Wednesday 21 October 2015

QE card - That'll do nicely


QE - Nice idea but the whole process was like trickling water down a pile of sand, most of it got lost on the way down the slope due to seepage. QE was a great way to get the banks back in shape as they collateralised their debt but did the man on the street actually see much of the benefit other than by secondary effects from those who were able to hand over a bond for cash?

One thing I find peculiar is that a bank or central bank, will buy a bond made up of an aggregation of debt no matter how small the face value, but won't buy the same size debt from one of the entities that is a component of that aggregation. All debt is, at some point in the food chain, claimable upon a company or a person. Although a company is the sum of a group of people, I list it separately to a person because a company can declare bankruptcy thus protecting the people who make up the company from personal responsibility. In this respect you are less likely to have ultimate recourse over a company than you would do over an individual. Of course a person can declare bankruptcy too, but that is a lot more personally unpleasant than walking away from a company. Ask Donald Trump, he seems to worth a bob or two after spectacular bankruptcies.

So my point is, if you are going to look at the risk of lending then lending to people should be, in aggregate, less risky than lending to companies as people own all assets anyway but are less likely to walk away as a company would. A bailiff at the door is more worrying than losing your share holdings.  The argument against this is that in lending to an individual you don’t benefit from the portfolio effect of averaging default risk. Which is why anyone lending to individuals tries to garner as big a portfolio as possible to average out that risk. This is exactly how the credit card industry works.

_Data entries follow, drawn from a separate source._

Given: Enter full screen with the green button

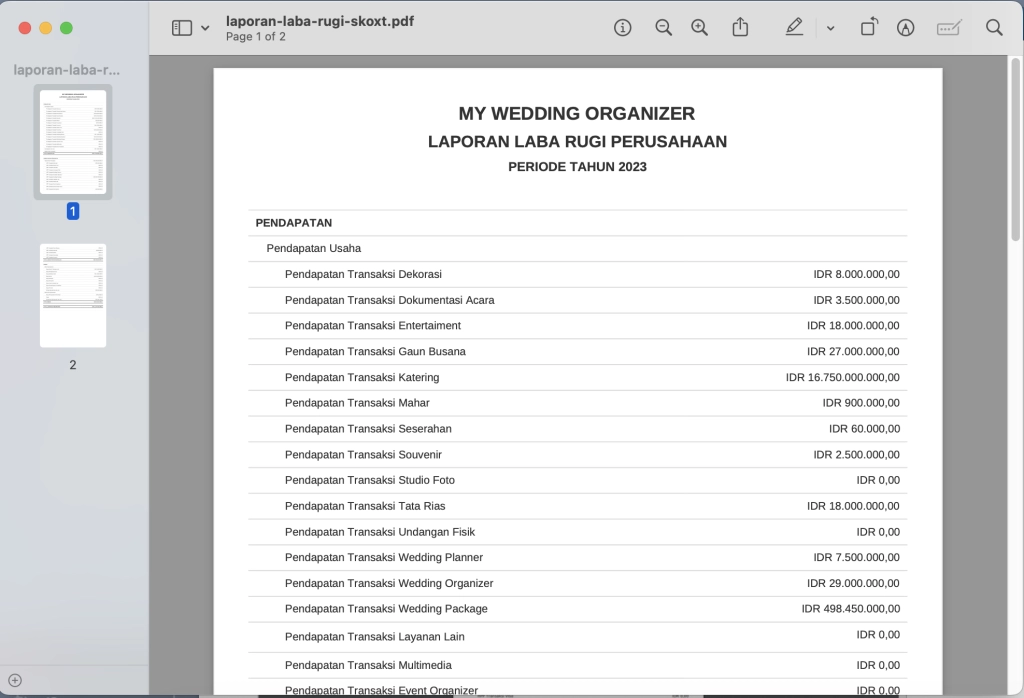Looking at the screenshot, I should [x=64, y=27].
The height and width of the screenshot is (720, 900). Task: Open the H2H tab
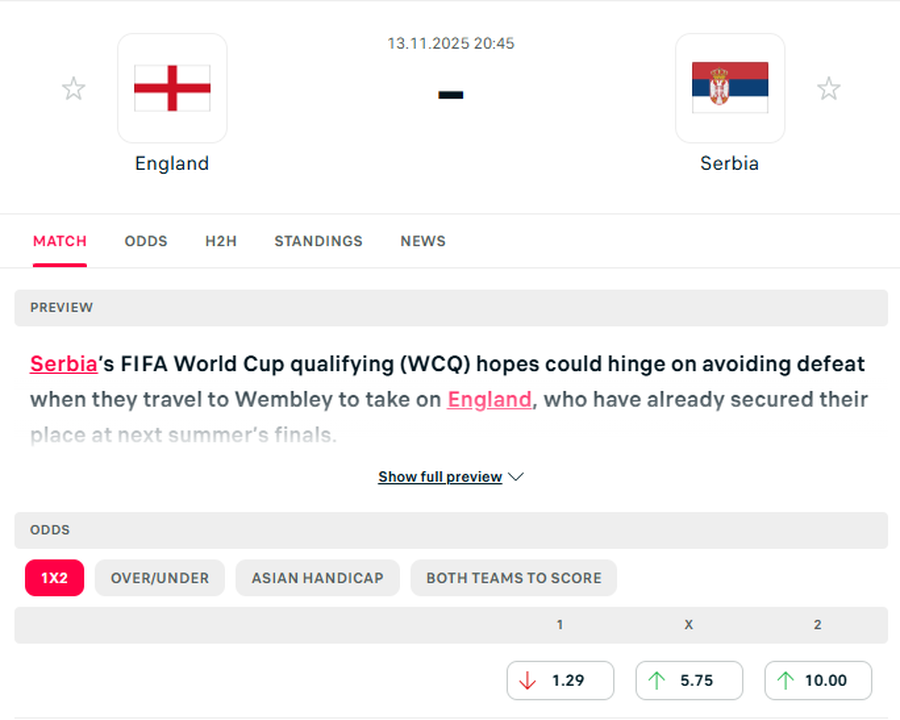[x=221, y=241]
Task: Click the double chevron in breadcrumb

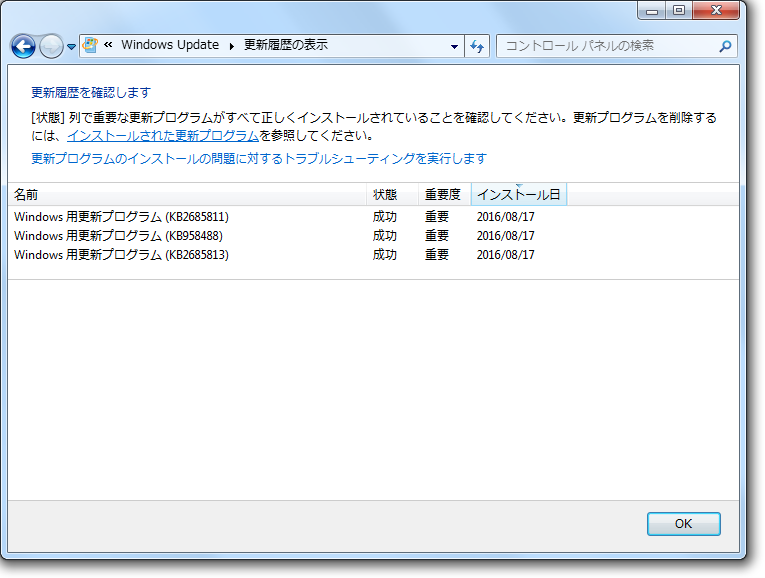Action: point(108,46)

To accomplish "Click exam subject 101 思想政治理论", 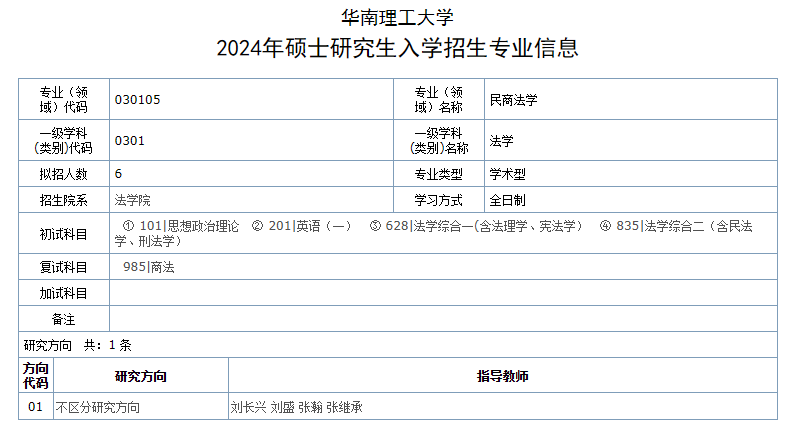I will coord(181,227).
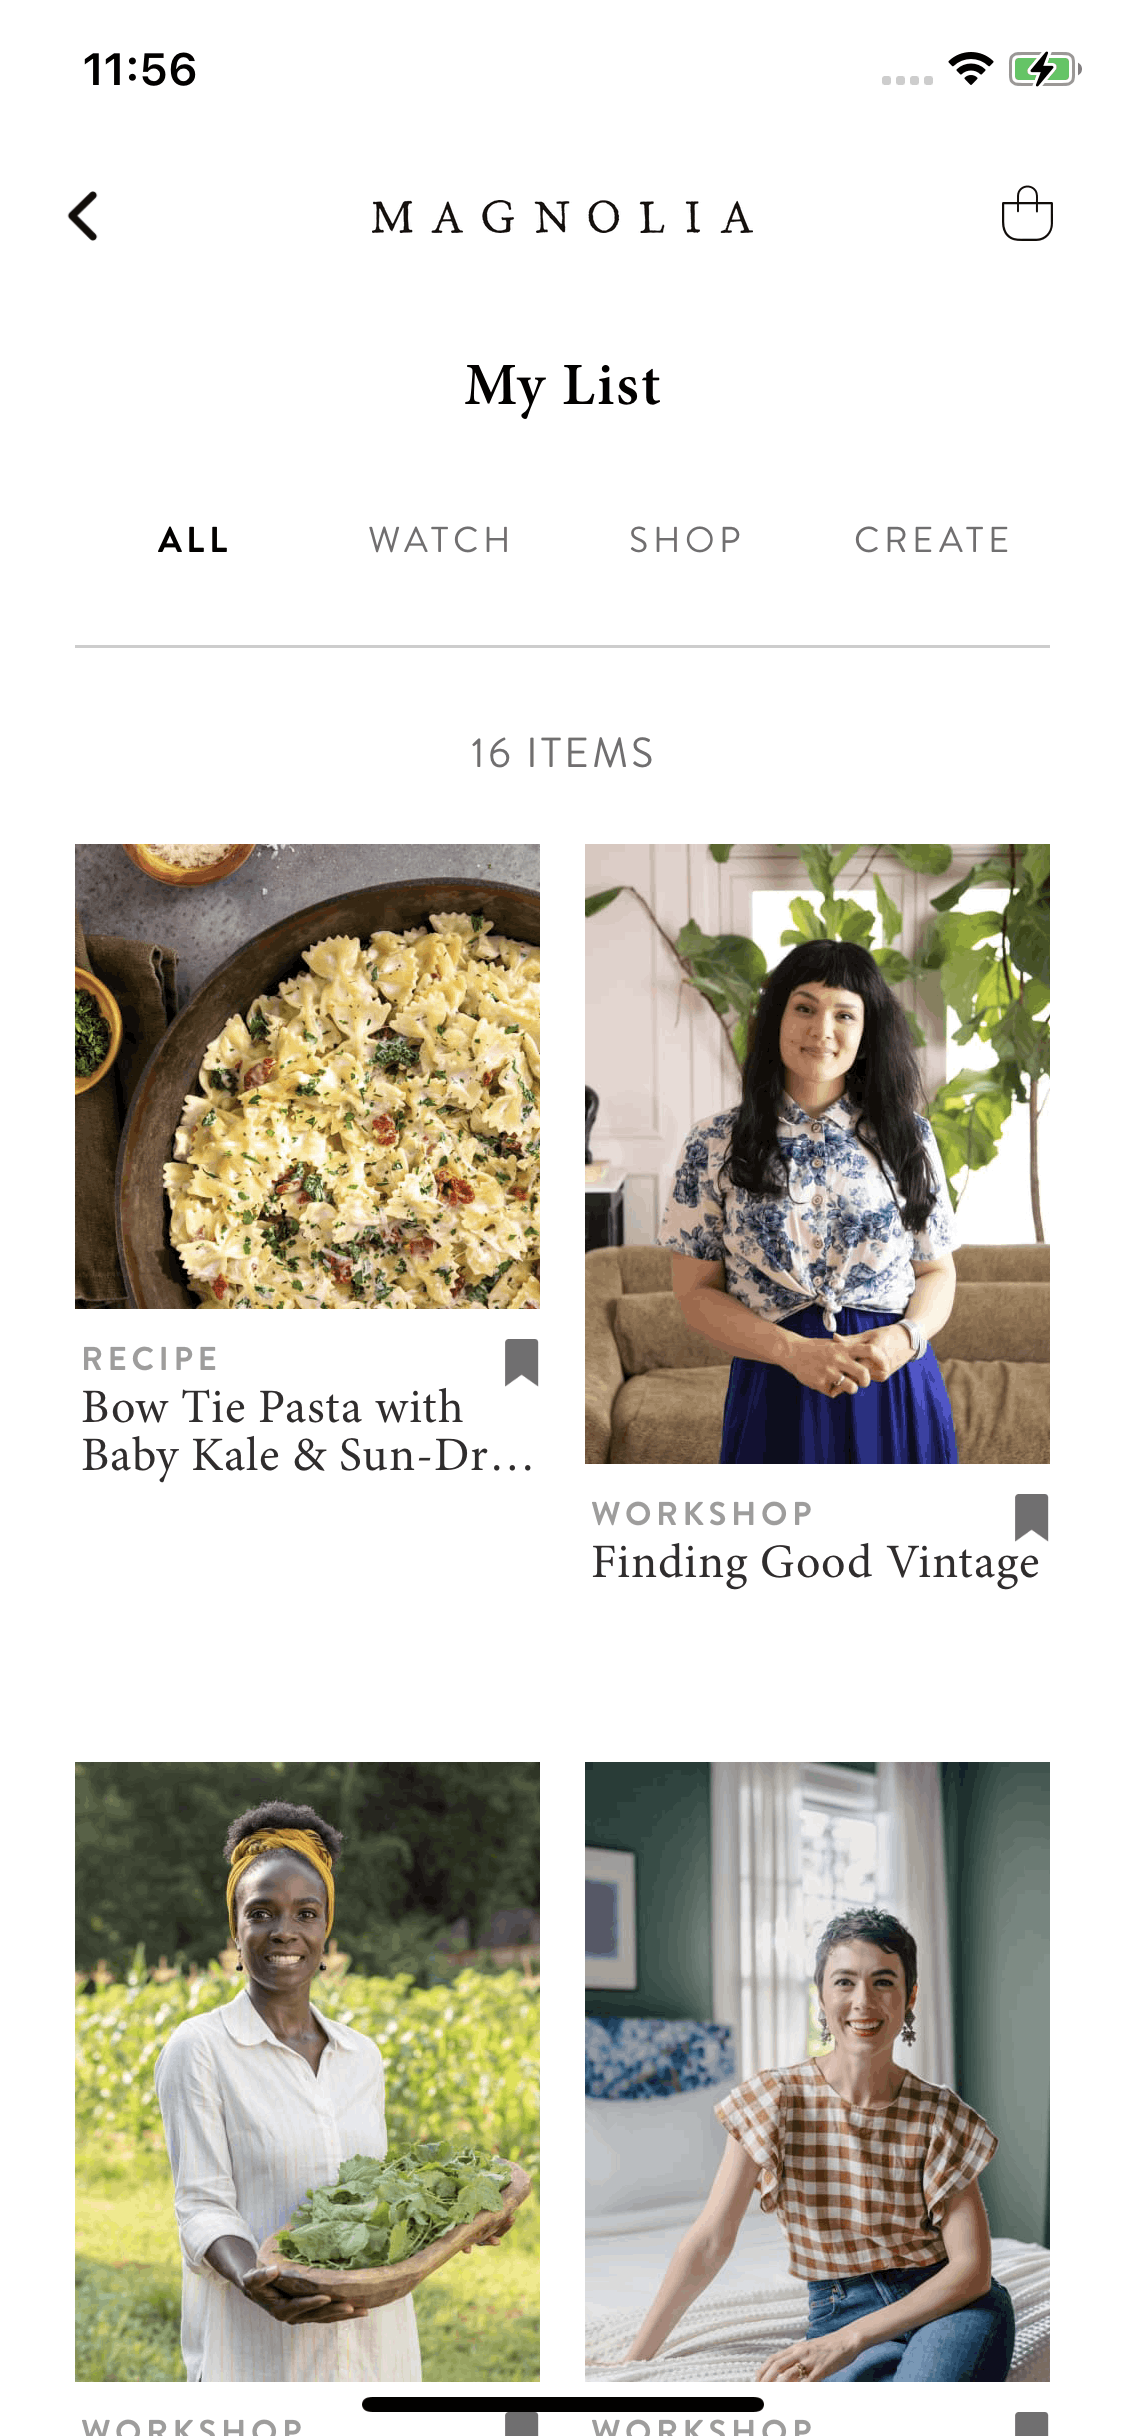Tap the back chevron arrow
Viewport: 1125px width, 2436px height.
click(x=84, y=216)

Here I am surmising, so please excuse any unchecked facts, but my first surmise is that there is a feedback loop in setting the interest rate at which you lend on your credit card. Though you want to lend at as high a rate as possible, as you raise the rate so you introduce a bias in your client set. The higher the rate goes the more desperate a borrower must be to borrow through you rather than through a cheaper facility, so the more likely they are to have lower credit ratings.

So I am also surmising that the reverse is true. Lower your borrowing rate and the default risk of your client base will improve. So what if you lower your credit card rate to say 2% p/a? Wow, wouldn’t you love one of those puppies? The credit profile of the portfolio would increase dramatically as funding switched to it from otherwise credit worthy borrowers. We’ll all have one of those and at that rate we can afford to run our debt, not worry about paying it off and go and spend the proceeds.

But which credit card company could possibly want or be able to do that? They’d have to have a potentially massive balance sheet and be able to borrow short term at exceedingly low rates themselves. There is one bank that satisfies these conditions - the central bank.

In issuing a credit card at very low rates the central bank will have effectively QE’d the populations debt directly, putting the spending power where it was meant to be, with the population, rather than being usurped by replenishing corporate and bank balance sheets. This is direct democratic QE with individuals borrowing from the sum of all individuals, individuals deciding how to spend it and individuals responsible for repayment.  If you can’t lend your money to yourself then who can you lend it to?

So the pay day loan co's and loan sharks are bypassed, banks are let of the obligatory hook to lend more whilst trying to reduce balance sheets, squeezed corporate debt gets priced realistically rather than via QE comparables and Joe Public gets lent to. What is more, do enough of it and they can even move base rates off Zirp or negative levels and restore a bit of normality.

An impossibility in many minds, but it's always fun to try to bypass normal procedure as failure is the mother of innovation.


3 comments:

Anonymous said...

The main problem with direct cash payments as stimulus is that in a recession they may often go into savings instead of consumption. The QE credit card would help because at least the direct payments from the card could be limited to consumption. Also, since this borrowing not a permanent transfer it could be wound down over time. Some may still chose to save other income to offset the card, or not use the card at all, but your idea is better than cash stimulus payments or tax rebates from the state that just add to state debt. The interest rate on balances could be tied to inflation, encouraging repayment as the economy heats up.

Dave Chapman said...

Ah, no. Lots of studies have show that giving direct cash to ordinary people results in something like 50-60% of it being spend within a week.

While it is true that something like 40% of the cash distributed goes to pay down credit cards or into savings accounts, follow-up studies show that, within 6 months or so, the balance on these credit cards is back up where it was previously. (i.e. While the person may have intended to save the money, there was merely a small delay in the consumption.)

The technical term for this is "propensity to consume", and both common sense and academic studies agree on the central point: People who make less than $100,000 per year have a high propensity to consume.

This is precisely why helicopter money stimulates the economy and giving zero-interest loans to people who are already rich does nothing.

Polemic said...

Thats why I m saying give zero rate loans to the poor.